---
license: llama3.2
library_name: transformers
base_model:
- meta-llama/Llama-3.2-1B-Instruct
---
# SpatialLM1.1-Llama-1B
## ✨ News
- [Jun, 2025] Check out our new models: [SpatialLM1.1-Llama-1B](https://huggingface.co/manycore-research/SpatialLM1.1-Llama-1B) and [SpatialLM1.1-Qwen-0.5B](https://huggingface.co/manycore-research/SpatialLM1.1-Qwen-0.5B), now available on Hugging Face. SpatialLM1.1 doubles the point cloud resolution, incorporates a more powerful point cloud encoder [Sonata](https://xywu.me/sonata/) and supports detection with user-specified categories.
- [Jun, 2025] SpatialLM [Technical Report](https://arxiv.org/abs/2506.07491) is now on arXiv.
- [Mar, 2025] We're excited to release the [SpatialLM-Llama-1B](https://huggingface.co/manycore-research/SpatialLM-Llama-1B) and [SpatialLM-Qwen-0.5B](https://huggingface.co/manycore-research/SpatialLM-Qwen-0.5B) on Hugging Face.
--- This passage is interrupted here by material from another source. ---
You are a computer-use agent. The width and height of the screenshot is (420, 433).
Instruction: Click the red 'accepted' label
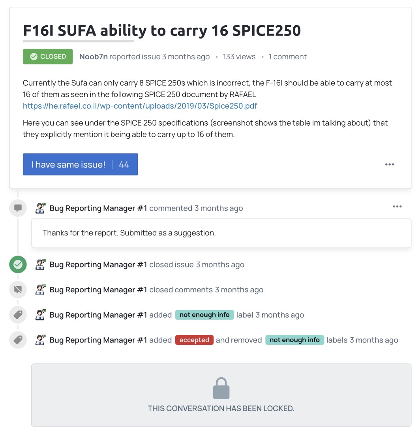tap(194, 340)
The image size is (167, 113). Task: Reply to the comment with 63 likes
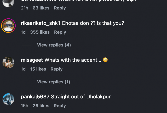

- [Mar, 2025] Initial release of SpatialLM!
## Introduction
SpatialLM is a 3D large language model designed to process 3D point cloud data and generate structured 3D scene understanding outputs. These outputs include architectural elements like walls, doors, windows, and oriented object bounding boxes with their semantic categories. Unlike previous methods that require specialized equipment for data collection, SpatialLM can handle point clouds from diverse sources such as monocular video sequences, RGBD images, and LiDAR sensors. This multimodal architecture effectively bridges the gap between unstructured 3D geometric data and structured 3D representations, offering high-level semantic understanding. It enhances spatial reasoning capabilities for applications in embodied robotics, autonomous navigation, and other complex 3D scene analysis tasks.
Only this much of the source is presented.